#### What is expected
Please return the listing below unchanged, keeping every line in its original order.

#### Material provided
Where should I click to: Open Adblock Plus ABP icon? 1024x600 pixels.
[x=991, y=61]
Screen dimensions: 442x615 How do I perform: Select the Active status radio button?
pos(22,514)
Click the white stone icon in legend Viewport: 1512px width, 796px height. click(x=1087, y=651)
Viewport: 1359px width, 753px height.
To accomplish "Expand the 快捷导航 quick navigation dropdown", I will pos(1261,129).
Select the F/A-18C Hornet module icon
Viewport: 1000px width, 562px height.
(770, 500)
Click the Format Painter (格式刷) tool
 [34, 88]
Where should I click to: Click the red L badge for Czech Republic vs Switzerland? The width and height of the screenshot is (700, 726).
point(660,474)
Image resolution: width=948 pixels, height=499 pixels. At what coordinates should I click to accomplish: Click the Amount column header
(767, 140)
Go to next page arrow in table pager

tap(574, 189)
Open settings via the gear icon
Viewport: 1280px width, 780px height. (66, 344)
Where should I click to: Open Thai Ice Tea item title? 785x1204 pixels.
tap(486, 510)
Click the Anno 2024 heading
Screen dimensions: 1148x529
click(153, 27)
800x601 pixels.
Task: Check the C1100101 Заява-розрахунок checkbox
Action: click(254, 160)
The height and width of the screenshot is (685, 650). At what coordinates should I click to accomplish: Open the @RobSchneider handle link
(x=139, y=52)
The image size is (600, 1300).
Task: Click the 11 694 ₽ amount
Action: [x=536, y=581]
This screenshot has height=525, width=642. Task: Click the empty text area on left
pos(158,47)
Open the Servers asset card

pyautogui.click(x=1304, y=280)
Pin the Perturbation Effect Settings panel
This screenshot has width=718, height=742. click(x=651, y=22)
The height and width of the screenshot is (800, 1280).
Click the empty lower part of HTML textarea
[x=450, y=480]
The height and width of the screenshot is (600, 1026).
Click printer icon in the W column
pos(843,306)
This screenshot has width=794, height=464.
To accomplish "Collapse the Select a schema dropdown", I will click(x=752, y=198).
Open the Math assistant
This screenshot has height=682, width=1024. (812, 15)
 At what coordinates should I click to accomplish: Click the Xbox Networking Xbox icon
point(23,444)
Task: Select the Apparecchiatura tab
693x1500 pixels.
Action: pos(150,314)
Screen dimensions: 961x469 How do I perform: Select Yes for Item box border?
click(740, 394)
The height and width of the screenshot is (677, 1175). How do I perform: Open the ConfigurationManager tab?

#### Exercise response
Where should I click to: Open Adblock Plus ABP icon? 1024x600 pixels.
[x=991, y=61]
Screen dimensions: 442x615 How do I perform: Select the Active status radio button?
pos(22,514)
Click the white stone icon in legend Viewport: 1512px width, 796px height. click(x=1087, y=651)
Viewport: 1359px width, 753px height.
To accomplish "Expand the 快捷导航 quick navigation dropdown", I will pos(1261,129).
Select the F/A-18C Hornet module icon
Viewport: 1000px width, 562px height.
(770, 500)
Click the Format Painter (格式刷) tool
 [34, 88]
Where should I click to: Click the red L badge for Czech Republic vs Switzerland? The width and height of the screenshot is (700, 726).
point(660,474)
Image resolution: width=948 pixels, height=499 pixels. At what coordinates should I click to accomplish: Click the Amount column header
(767, 140)
Go to next page arrow in table pager

tap(574, 189)
Open settings via the gear icon
Viewport: 1280px width, 780px height. (66, 344)
Where should I click to: Open Thai Ice Tea item title? 785x1204 pixels.
tap(486, 510)
Click the Anno 2024 heading
Screen dimensions: 1148x529
click(153, 27)
800x601 pixels.
Task: Check the C1100101 Заява-розрахунок checkbox
Action: click(254, 160)
The height and width of the screenshot is (685, 650). At what coordinates should I click to accomplish: Open the @RobSchneider handle link
(x=139, y=52)
The image size is (600, 1300).
Task: Click the 11 694 ₽ amount
Action: [x=536, y=581]
This screenshot has height=525, width=642. Task: Click the empty text area on left
pos(158,47)
Open the Servers asset card

pyautogui.click(x=1304, y=280)
Pin the Perturbation Effect Settings panel
This screenshot has width=718, height=742. click(x=651, y=22)
The height and width of the screenshot is (800, 1280).
Click the empty lower part of HTML textarea
[x=450, y=480]
The height and width of the screenshot is (600, 1026).
Click printer icon in the W column
pos(843,306)
This screenshot has width=794, height=464.
To accomplish "Collapse the Select a schema dropdown", I will click(x=752, y=198).
Open the Math assistant
This screenshot has height=682, width=1024. (812, 15)
 At what coordinates should I click to accomplish: Click the Xbox Networking Xbox icon
point(23,444)
Task: Select the Apparecchiatura tab
693x1500 pixels.
Action: pos(150,314)
Screen dimensions: 961x469 How do I perform: Select Yes for Item box border?
click(740, 394)
The height and width of the screenshot is (677, 1175). How do I perform: Open the ConfigurationManager tab?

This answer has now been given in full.